Y ahora es tiempo para dejar que las heridas sanadoras de Jesús ejerzan su poder curativo y para que el sufrimiento tenga un sentido más redentor que destructivo. Que sea redentor o destructivo dependerá de cómo elaboremos lo sucedido y respondamos a lo vivido. Jesús carga con las heridas de su pasión para que nosotros no tengamos que pasar por un sufrimiento que nos destroza. El sufrimiento de Jesús alcanzó una cota cualitativamente insuperable, por quién fue y por la singular comunión que vivió con su Padre. Precisamente por esa comunión, Jesús destruyó con su muerte el draconiano poder que nuestra muerte tenía para separarnos de Dios por toda la eternidad: «Muriendo has destruido el poder de la muerte, resucitando nos das nueva vida».
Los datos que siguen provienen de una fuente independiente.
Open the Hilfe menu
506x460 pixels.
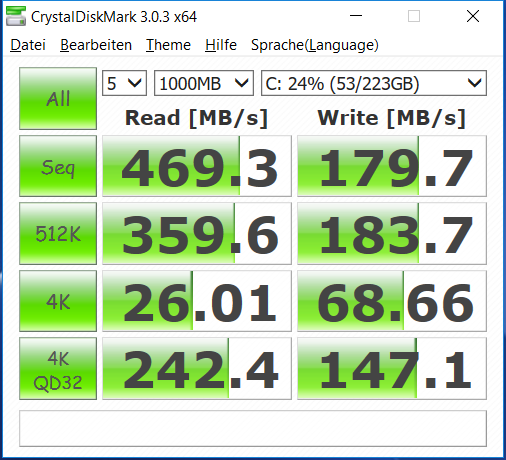(x=221, y=45)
Jesús marcha delante de nosotros, cargando con el sufrimiento con el que nosotros ya no tendremos que cargar solos, porque Él lo ha hecho. El dominio que la muerte tenía sobre nosotros, en la cruz de Cristo ha sido doblegado. Poniendo en contacto nuestras heridas con las suyas, nuestro sufrimiento puede conducirnos hacia una nueva conciencia del valor de la vida y de lucidez para apostar de verdad por lo que merece la pena.

Claro que esa energía redentora no suprime que debamos hacer nuestros propios caminos humanos buscando los tratamientos clínicos para el cuidado del cuerpo y de la mente, o los consensos políticos y las soluciones socioeconómicas para la reconstrucción ante los enormes destrozos del tejido productivo. Todos esos empeños son necesarios y queridos por el Espíritu del Señor, que respeta profundamente los procesos y las mediaciones humanas.

Jesús es el maestro silencioso que con sus heridas sana los corazones desgarrados y convierte «los corazones de piedra en corazones de carne» (Ez 36, 26). La luz de Cristo resucitado con la que muestra sus heridas tiene el poder de convertir corazones insensibles, impenetrables y blindados, en corazones compasivos y balsámicos, como el del buen samaritano; corazones sensibles ante los problemas de los demás, que se agachan para recoger y cuidar a los caídos al borde del camino.

En el dolor y la esperanza, un corazón de carne sabe dar gracias por la vida de los seres queridos que han sucumbido a la pandemia, confiando en la misericordia de Dios hacia ellos. A ninguno le ha faltado el abrazo de Dios. En la fe creemos que los difuntos han sido acogidos por el Pastor bueno, que les ha salido al encuentro, y que son cuidados ya por el «Sanador herido», que no sólo nos enseña a afrontar el sufrimiento, sino que además incorpora nuestro quebranto al suyo, para que así, en vez de abismo de muerte, sea para nosotros fuente de vida.

Jesús derramó su sangre para que el sufrimiento no nos destruya, sino que se convierta para nosotros en camino hacia un yo transformado: la transformación de que nos habla la metáfora bíblica del corazón de carne. Él transforma el cáliz de los que se han ido sin despedidas ni acompañamientos, en fuente de vida y esperanza, y así lo quiere hacer con el cáliz de todas las heridas que llevamos de estos meses. Así lo quiere hacer con el deterioro de tantos hombres y mujeres que han soportado un enorme peso de trabajo y responsabilidad durante la pandemia, y hoy están cansados y agobiados.

Así es el milagro de la paz que da Cristo: el milagro de la reconciliación que se alía con todos los esfuerzos creyentes y no creyentes orientados hacia el bien.

Julio L. Martínez, SJ es Rector de la Universidad Pontificia Comillas.